LLS played a pivotal role in keeping the momentum on this issue growing for months – all the way until the budget had the governor’s signature. Nearly 100 New York-based advocates sent messages to their state lawmakers letting them know how important this access is to patients. As Jeff Saper, an advocate in Ossining, New York told his representative: “My son, Riley, died from leukemia. I am a leukemia survivor. Unfortunately, I understand more than most that access to a major cancer center can be life or death. Please help push this through.”

Meanwhile, LLS held conversations with leaders in the state legislature and pressed for action on this issue. LLS officials also delivered testimony earlier this year to a key New York Senate committee that cited recent LLS research showing patients stuck in health plans with narrow provider networks may be effectively blocked from accessing the treatment they need.

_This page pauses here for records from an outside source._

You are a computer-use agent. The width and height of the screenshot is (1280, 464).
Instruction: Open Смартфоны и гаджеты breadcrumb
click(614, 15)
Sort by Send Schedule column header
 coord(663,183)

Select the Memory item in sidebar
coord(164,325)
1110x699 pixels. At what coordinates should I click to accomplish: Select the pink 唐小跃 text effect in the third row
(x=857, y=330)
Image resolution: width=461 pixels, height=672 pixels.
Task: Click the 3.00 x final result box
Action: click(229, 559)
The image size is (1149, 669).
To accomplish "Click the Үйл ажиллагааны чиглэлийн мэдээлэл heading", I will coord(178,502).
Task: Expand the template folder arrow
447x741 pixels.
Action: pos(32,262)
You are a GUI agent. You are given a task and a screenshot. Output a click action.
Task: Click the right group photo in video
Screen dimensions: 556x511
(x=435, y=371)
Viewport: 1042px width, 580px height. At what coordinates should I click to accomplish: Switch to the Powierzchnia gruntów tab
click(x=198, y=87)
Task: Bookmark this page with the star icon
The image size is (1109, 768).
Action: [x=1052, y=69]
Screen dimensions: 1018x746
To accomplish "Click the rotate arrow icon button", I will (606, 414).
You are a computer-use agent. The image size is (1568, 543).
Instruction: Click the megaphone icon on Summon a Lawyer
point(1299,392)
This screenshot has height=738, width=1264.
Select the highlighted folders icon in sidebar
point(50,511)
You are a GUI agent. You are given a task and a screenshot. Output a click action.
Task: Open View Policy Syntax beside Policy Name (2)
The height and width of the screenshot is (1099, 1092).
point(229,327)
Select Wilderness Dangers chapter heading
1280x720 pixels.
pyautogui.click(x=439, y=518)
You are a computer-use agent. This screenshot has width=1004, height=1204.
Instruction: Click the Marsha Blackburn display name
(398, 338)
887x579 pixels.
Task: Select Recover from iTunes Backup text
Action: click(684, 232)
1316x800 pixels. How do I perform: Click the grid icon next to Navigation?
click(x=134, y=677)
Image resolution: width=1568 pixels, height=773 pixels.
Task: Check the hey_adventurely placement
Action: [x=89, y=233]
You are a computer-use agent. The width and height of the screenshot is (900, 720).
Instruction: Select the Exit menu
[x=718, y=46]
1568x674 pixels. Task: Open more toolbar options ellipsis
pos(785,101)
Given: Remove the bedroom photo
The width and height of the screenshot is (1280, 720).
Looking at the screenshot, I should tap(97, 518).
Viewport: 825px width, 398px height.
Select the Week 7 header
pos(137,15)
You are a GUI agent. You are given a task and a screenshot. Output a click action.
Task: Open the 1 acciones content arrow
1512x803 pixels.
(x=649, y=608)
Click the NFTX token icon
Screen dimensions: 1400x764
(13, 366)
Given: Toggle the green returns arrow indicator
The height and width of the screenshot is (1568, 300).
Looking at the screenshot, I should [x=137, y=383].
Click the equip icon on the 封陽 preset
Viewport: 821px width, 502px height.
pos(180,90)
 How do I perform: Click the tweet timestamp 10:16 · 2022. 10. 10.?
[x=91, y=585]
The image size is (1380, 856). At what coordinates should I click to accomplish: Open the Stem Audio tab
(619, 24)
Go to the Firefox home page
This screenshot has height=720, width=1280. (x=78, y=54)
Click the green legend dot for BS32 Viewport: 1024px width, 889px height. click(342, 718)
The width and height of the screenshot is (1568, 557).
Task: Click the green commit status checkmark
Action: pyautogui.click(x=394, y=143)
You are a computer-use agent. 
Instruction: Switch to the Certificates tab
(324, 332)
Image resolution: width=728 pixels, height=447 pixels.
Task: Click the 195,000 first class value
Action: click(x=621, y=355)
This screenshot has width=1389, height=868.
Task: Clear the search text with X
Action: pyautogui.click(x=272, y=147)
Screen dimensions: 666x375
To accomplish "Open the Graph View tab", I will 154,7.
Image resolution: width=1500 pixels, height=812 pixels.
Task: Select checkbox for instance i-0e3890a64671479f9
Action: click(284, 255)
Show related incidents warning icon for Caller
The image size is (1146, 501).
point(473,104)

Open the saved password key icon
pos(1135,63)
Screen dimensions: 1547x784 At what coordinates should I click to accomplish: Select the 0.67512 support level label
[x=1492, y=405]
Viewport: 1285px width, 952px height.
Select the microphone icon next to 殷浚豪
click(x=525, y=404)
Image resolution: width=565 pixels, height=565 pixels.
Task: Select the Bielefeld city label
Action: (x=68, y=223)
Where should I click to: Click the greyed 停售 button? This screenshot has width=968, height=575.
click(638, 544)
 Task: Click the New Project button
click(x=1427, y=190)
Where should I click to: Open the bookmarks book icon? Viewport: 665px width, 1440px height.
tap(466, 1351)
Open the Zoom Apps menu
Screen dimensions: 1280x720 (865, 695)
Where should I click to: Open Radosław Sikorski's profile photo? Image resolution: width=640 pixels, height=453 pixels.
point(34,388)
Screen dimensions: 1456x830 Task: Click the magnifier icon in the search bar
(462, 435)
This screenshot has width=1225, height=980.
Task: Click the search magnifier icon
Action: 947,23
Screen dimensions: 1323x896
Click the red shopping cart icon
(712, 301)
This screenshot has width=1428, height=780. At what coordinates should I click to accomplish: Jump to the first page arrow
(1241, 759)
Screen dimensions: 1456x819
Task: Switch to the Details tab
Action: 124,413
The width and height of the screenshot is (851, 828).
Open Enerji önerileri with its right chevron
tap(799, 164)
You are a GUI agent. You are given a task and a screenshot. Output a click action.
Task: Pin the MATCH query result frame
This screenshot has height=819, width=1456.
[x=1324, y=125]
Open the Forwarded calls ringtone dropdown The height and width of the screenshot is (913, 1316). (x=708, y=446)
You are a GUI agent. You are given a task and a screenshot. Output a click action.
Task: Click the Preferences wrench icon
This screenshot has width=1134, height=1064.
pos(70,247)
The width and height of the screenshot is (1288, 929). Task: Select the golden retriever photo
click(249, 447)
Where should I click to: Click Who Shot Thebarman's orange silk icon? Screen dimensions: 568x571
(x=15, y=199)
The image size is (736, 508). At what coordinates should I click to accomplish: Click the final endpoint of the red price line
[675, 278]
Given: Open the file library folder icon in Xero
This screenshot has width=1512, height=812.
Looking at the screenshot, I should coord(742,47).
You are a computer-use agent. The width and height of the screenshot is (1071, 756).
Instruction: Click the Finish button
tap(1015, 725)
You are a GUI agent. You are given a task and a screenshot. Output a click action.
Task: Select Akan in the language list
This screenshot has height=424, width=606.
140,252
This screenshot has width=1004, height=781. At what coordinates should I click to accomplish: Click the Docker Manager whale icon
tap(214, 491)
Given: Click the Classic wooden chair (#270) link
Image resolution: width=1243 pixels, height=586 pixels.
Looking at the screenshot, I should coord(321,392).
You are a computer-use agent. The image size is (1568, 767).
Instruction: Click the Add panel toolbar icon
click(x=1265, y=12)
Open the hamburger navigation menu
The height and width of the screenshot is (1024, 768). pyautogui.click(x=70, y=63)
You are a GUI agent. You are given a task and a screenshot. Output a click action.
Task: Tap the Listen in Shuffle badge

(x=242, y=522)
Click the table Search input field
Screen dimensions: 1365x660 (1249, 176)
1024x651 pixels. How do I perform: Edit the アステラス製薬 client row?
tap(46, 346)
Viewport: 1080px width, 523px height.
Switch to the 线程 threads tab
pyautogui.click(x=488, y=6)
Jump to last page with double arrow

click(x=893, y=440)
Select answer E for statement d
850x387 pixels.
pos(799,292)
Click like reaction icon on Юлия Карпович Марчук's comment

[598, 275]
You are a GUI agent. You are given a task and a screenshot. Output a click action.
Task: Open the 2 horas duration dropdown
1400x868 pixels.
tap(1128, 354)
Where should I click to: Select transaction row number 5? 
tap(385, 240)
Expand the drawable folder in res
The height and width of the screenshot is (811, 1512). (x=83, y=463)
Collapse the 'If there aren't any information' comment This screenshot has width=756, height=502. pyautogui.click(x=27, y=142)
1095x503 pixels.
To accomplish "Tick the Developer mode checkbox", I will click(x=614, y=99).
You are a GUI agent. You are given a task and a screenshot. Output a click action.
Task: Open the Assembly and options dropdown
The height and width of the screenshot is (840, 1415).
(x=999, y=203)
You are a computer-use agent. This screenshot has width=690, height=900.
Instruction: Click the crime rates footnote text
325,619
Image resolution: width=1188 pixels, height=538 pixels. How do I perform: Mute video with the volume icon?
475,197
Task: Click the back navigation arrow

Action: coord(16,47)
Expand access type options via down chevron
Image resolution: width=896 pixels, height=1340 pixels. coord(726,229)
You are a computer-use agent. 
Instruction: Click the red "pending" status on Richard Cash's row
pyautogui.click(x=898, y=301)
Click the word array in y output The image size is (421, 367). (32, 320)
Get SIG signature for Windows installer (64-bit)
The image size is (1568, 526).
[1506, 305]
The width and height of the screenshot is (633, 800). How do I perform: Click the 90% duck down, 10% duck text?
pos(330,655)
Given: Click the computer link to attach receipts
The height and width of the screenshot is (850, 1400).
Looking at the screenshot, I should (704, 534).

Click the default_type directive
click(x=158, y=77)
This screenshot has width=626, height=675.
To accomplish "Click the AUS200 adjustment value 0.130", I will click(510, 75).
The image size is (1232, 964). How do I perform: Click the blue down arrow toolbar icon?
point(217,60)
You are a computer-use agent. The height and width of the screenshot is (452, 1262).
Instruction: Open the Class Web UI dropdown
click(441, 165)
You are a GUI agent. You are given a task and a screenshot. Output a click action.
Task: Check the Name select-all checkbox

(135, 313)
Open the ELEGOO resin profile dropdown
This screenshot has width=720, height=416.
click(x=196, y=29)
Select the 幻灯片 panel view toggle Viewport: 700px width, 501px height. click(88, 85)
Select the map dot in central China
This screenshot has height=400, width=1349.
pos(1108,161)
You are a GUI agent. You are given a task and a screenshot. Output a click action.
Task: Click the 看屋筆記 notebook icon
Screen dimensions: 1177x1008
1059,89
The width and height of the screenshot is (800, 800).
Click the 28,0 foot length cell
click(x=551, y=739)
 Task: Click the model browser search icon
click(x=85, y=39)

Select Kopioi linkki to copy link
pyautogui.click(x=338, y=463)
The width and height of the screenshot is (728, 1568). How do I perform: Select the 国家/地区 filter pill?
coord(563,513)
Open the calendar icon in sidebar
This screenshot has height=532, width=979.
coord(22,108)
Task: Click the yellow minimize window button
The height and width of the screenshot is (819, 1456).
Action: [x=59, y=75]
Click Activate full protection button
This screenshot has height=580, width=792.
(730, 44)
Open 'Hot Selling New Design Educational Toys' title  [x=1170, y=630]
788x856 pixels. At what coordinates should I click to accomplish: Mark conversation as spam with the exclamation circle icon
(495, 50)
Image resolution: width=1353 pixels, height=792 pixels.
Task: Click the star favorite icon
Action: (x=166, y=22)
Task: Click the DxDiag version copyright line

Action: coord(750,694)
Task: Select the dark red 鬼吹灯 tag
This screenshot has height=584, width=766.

Patients who are treated at NCI-designated cancer centers have superior survival rates compared with patients receiving care at community hospitals. But, frankly, plans have historically worried that making those centers “in-network” will be too costly. As a result, some of the most vulnerable patients may have had no way to access quality treatment. 

This key win for patients is a critical step toward reducing disparities in access to cancer care—and ultimately, reducing disparities in cancer outcomes. Regardless of their insurance coverage, all patients deserve access to quality treatment. LLS is committed to working towards that reality. And we aren't stopping with New York.